### [Задание 1]
Перечислите все слова и выражения, взятые в кавычки-«ёлочки» в абзаце исходного текста, который начинается словами «Почему мы забыли».
### [Задание 2]
Чем, по словам людей в Европе из исходного текста, был парализован мир?
### [Задание 3]
Сократите абзац исходного текста, начинающийся словами «Почему мы забыли», до нескольких предложений и сохраните его главные факты.

Я думаю, что мы не можем так, как западные интеллектуалы, отойти в сторону и сказать, что дело интеллектуалов – это некая игра, мистификация, это познание самого себя... Может быть, я отношусь к другому поколению, но я чувствую, что у нас, во-первых, такой роскоши нет, потому что мы не шагнули в двадцать первый век, мы еще в двадцатом веке, может, еще дальше, – когда мы сошли с пути, на который мы, казалось бы, встали. Когда в 2000-м году я ездила в Европу – как люди радовались там, как они говорили: «Вы наконец-то с нами! Теперь нам не страшно жить в этом мире! – потому что мир был парализован страхом атомной войны. Теперь этого нет; теперь Горбачев с Далай-ламой говорят о добре и зле... Страх исчез, его как будто не существовало в нашей жизни. Теперь вы тоже другие; вы придете к нам!» Вы знаете, люди обнимались, целовались. Я уже рассказывала, как зашли в какой-то ресторан – а там пельмени «Горбачев», котлеты «Перестройка»... – можно было улыбаться всему этому, но то, как хозяин сразу начинал танцевать вокруг нашего белорусского стола, – это внушало всем уважение. И вот этот ответ надо найти, я думаю, каждому из нас – общество должно найти, мы вместе: что же с нами случилось – почему мы опять стали «военными людьми»?

Мы опять стали «военными людьми».

Почему мы забыли то, что нам рассказывали наши отцы? Например, в книге «У войны не женское лицо» (у меня есть такая книга, в ней женщины рассказывают, как они убивали на войне, защищая родину) эта война все-таки как-то была оправдана. Женщины рассказывали, что когда объявили «свобода», «мир», то они расстреляли весь боевой комплект оружия – всё, что было, – снаряды, патроны, и приехала комиссия – материальный ущерб такой! – а все искренне недоумевали – и проверяющий, и они сами: а зачем это всё больше? Людям казалось, что после таких слез, такого страдания, этого уже не может случиться. Никогда. Нельзя найти этому оправдания..

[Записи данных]
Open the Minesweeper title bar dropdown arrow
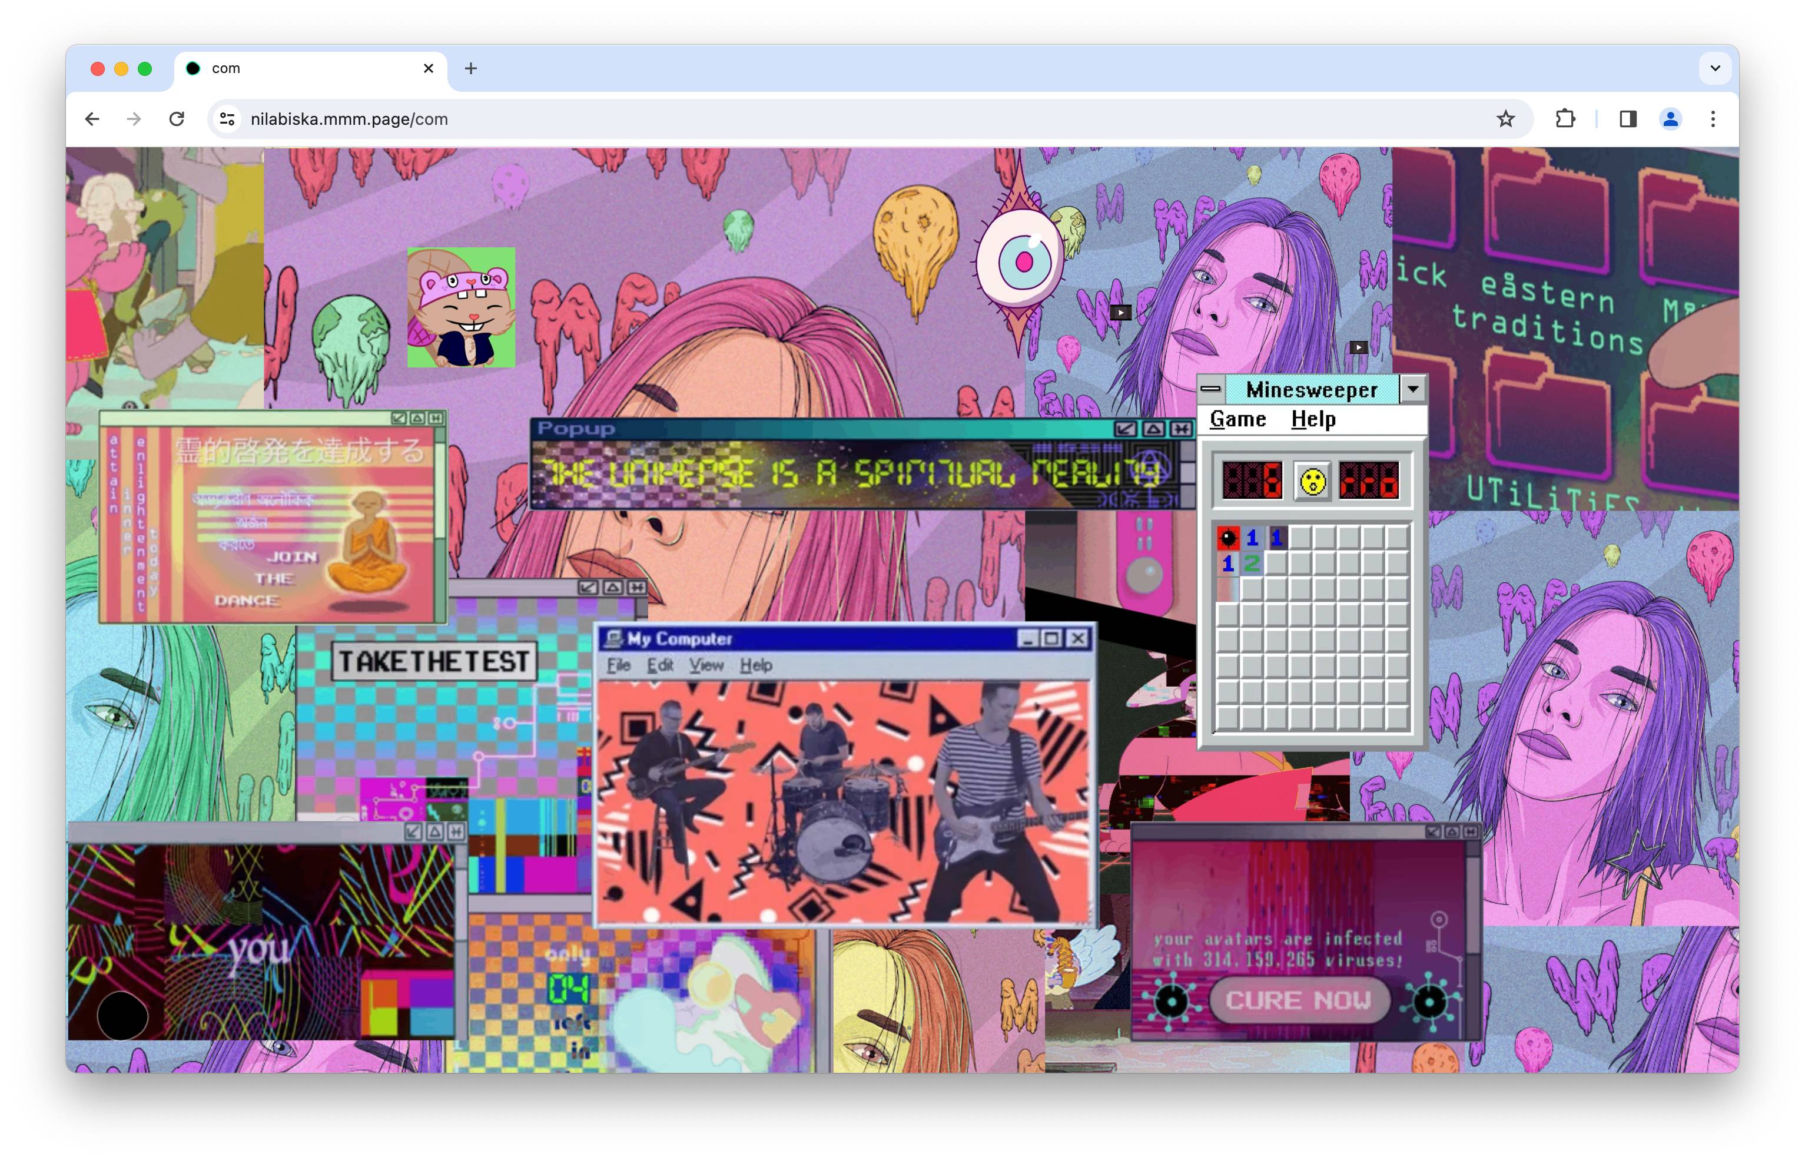Image resolution: width=1805 pixels, height=1160 pixels. [1412, 389]
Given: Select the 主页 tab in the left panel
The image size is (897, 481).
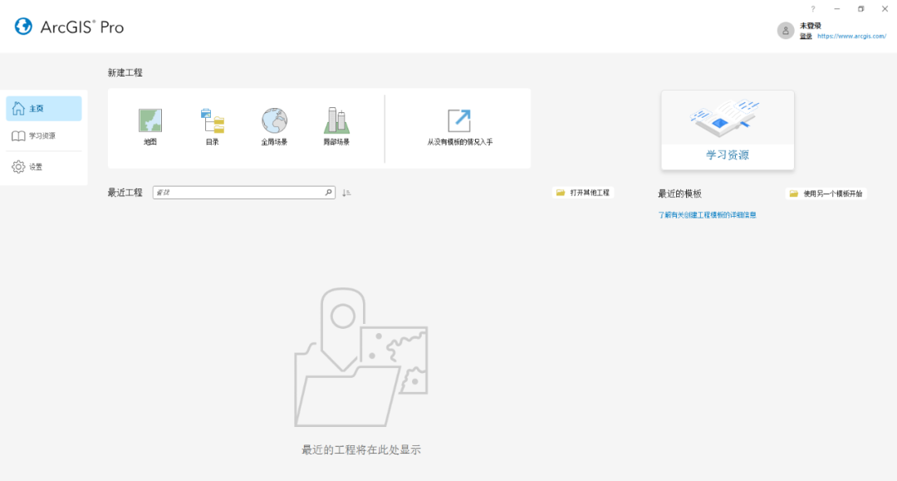Looking at the screenshot, I should coord(44,108).
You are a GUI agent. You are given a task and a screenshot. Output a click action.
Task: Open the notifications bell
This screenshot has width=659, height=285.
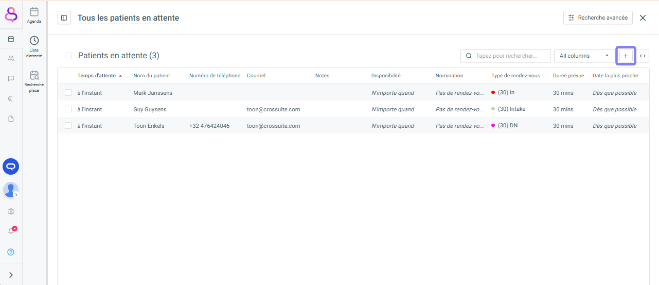click(11, 231)

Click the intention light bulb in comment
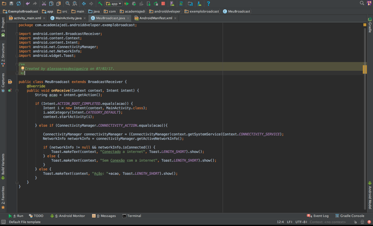pos(23,68)
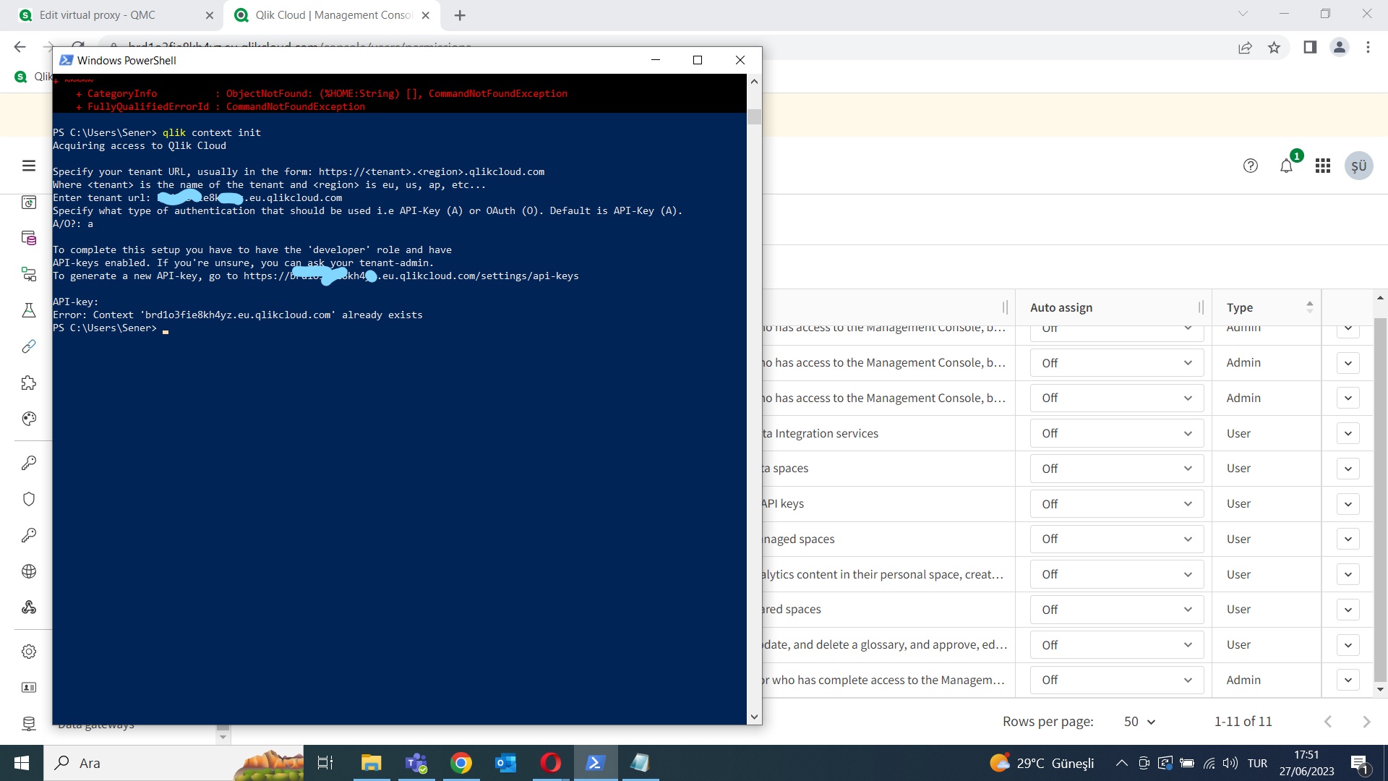Expand the chevron on the API keys row

pyautogui.click(x=1348, y=503)

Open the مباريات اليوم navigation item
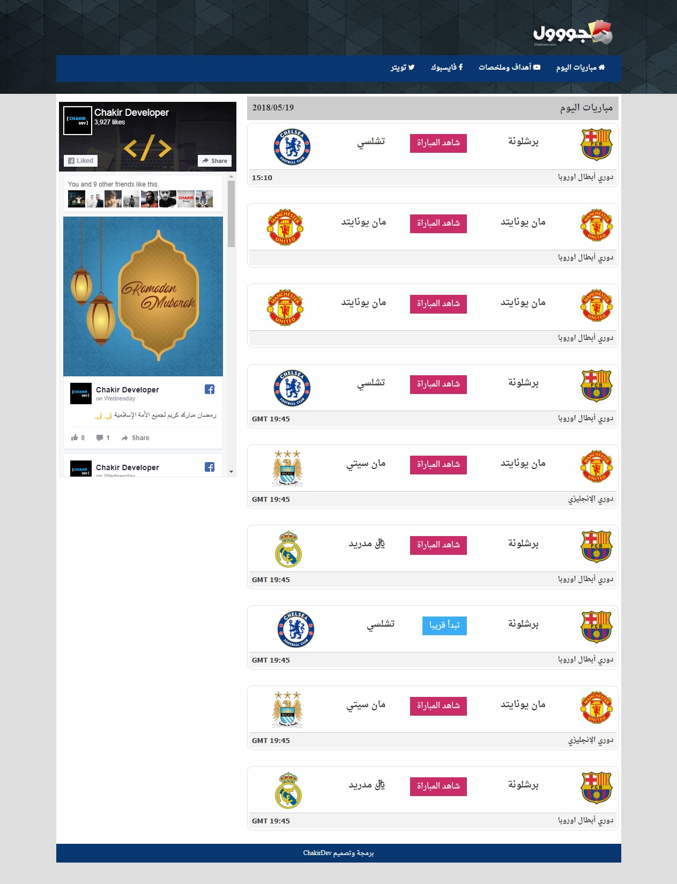point(581,68)
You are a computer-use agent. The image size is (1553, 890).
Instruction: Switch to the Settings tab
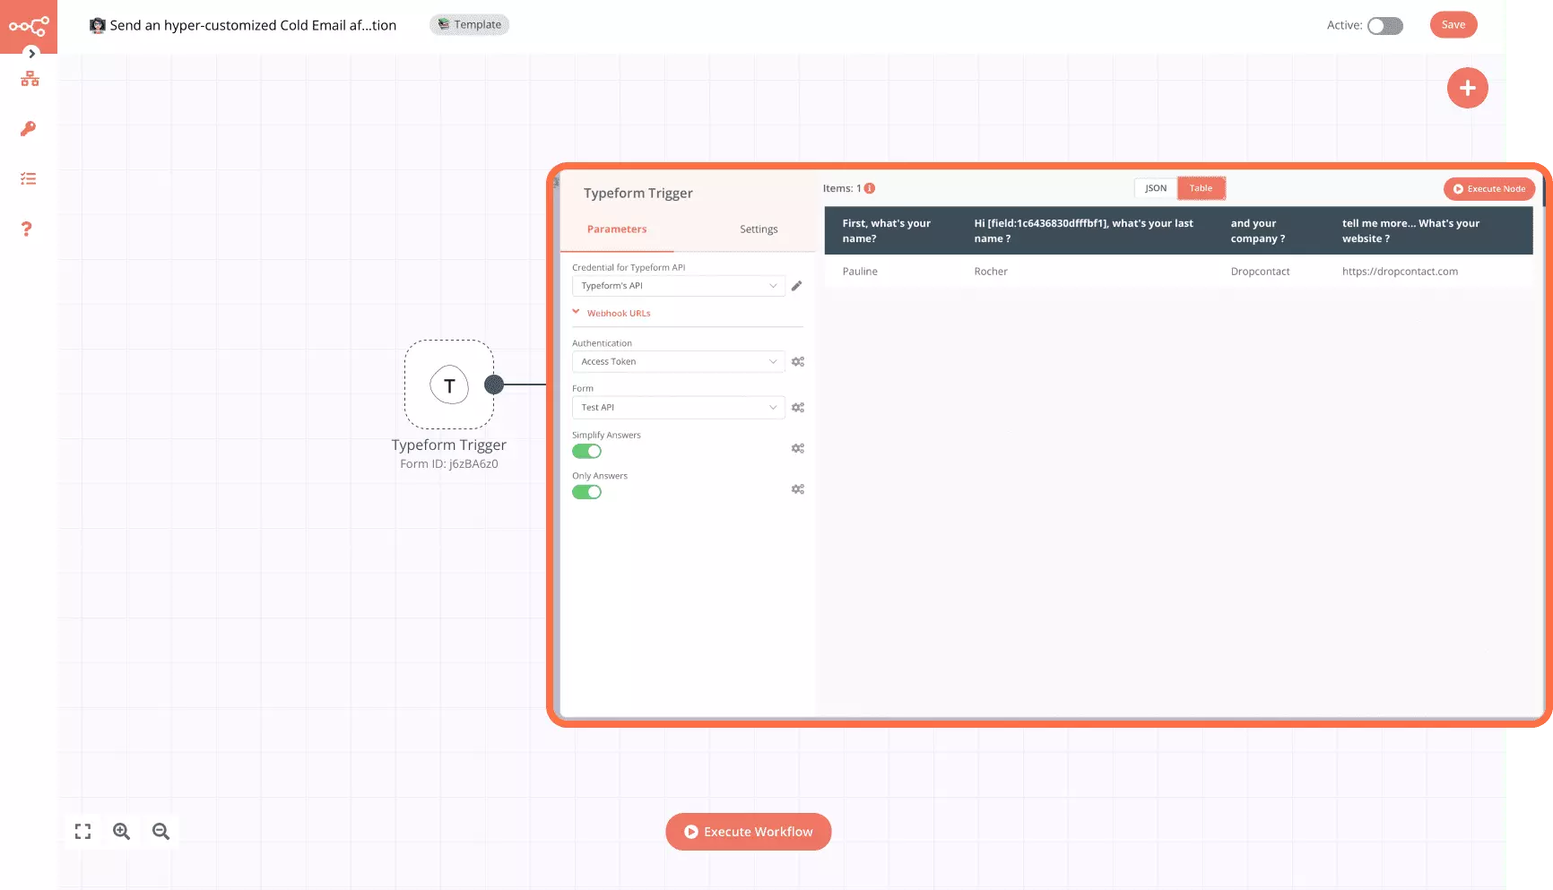pos(758,229)
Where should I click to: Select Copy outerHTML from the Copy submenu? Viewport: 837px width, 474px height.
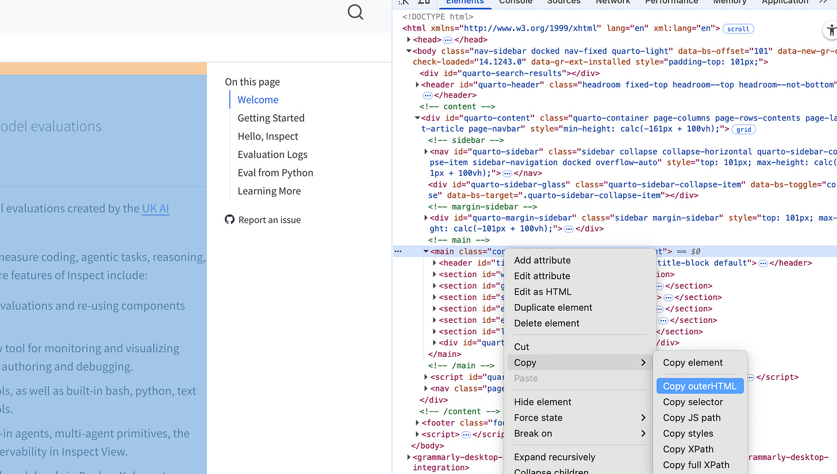click(700, 386)
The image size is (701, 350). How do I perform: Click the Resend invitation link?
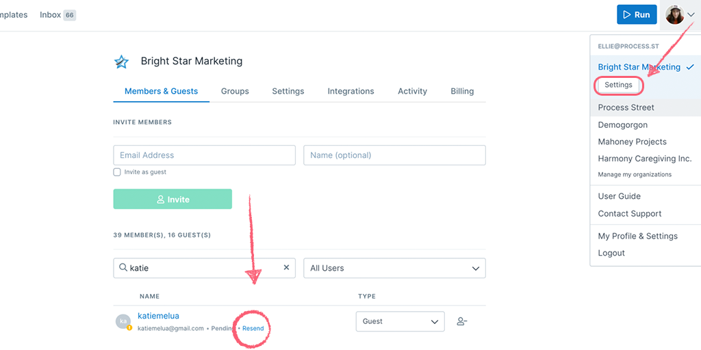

### [Полный ответ 1]
«У войны не женское лицо», «свобода», «мир»

### [Полный ответ 2]
Страхом атомной войны.

### [Полный ответ 3]
Почему мы забыли рассказы наших отцов? В книге «У войны не женское лицо» женщины рассказывают, как убивали на войне, защищая родину, и та война всё же была как-то оправдана. Когда объявили «свобода» и «мир», они расстреляли весь боевой комплект: снаряды и патроны. Приехавшая комиссия увидела большой материальный ущерб, но и проверяющий, и сами женщины искренне не понимали, зачем всё это теперь нужно. После таких слёз и страданий людям казалось, что война больше никогда не повторится.